Beginning with the line that contains "800x860 pixels.", repeat each line exactly through the end of the listing below. Pictures stay out.

--- START ---

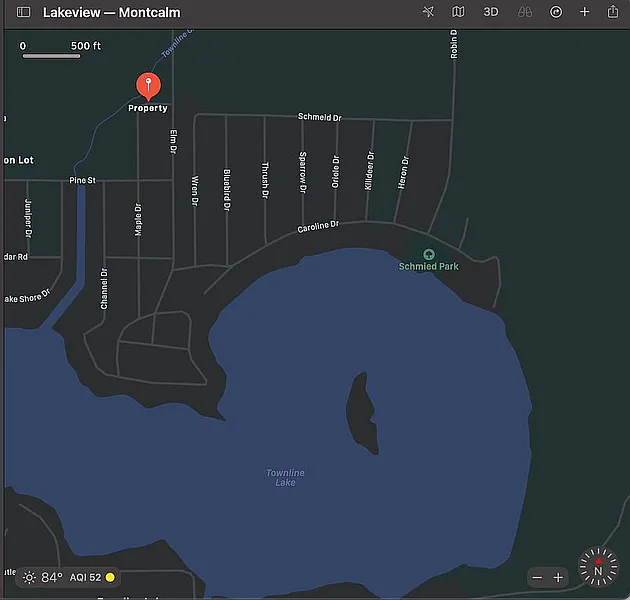Click the Lakeview — Montcalm window title

coord(111,12)
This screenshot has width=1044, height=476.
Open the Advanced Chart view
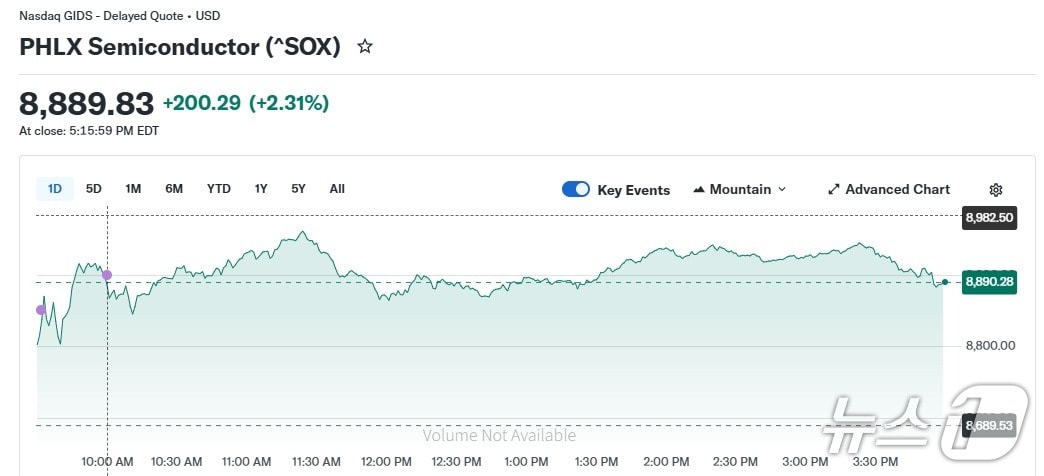coord(889,189)
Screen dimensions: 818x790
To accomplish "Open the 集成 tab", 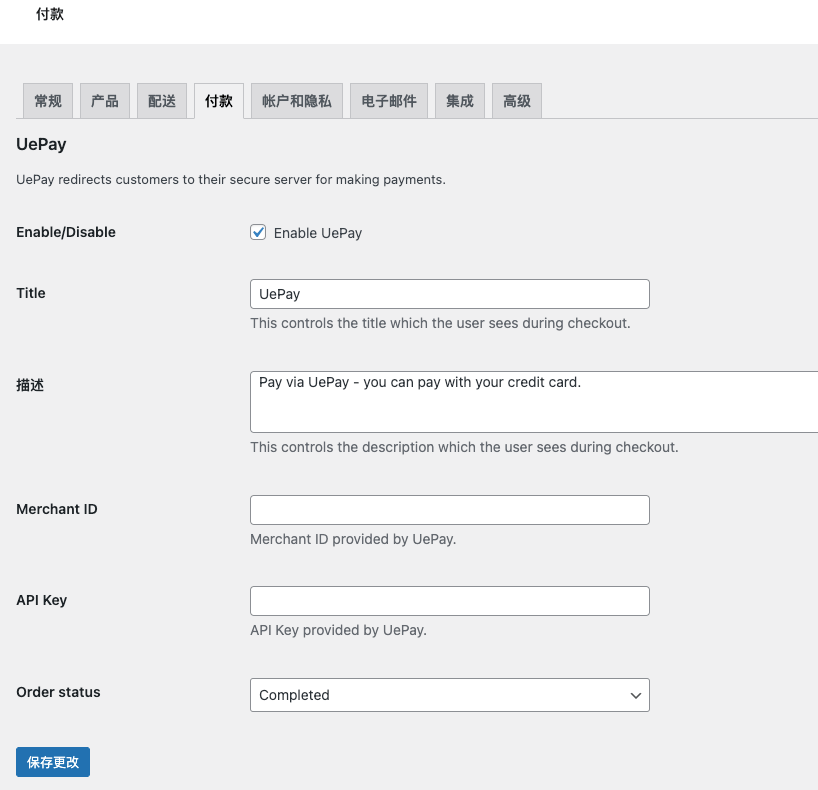I will pos(460,101).
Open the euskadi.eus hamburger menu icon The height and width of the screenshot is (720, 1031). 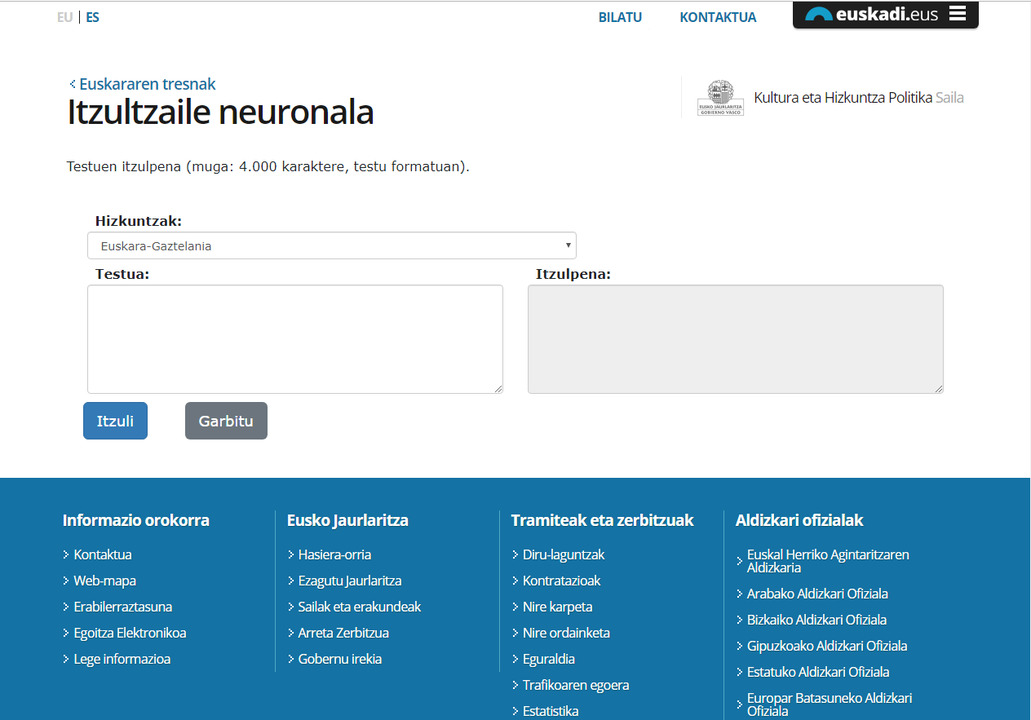(957, 14)
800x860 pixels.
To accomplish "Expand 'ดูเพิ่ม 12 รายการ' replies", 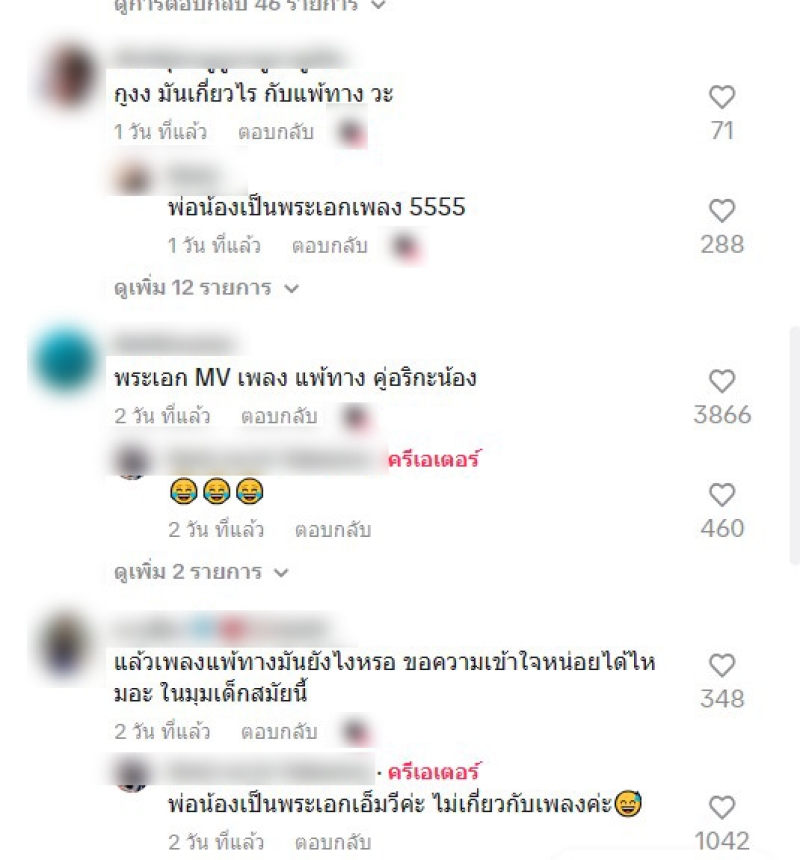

--- END ---

■ **Exercise result**
800x860 pixels.
To accomplish "Expand 'ดูเพิ่ม 12 รายการ' replies", 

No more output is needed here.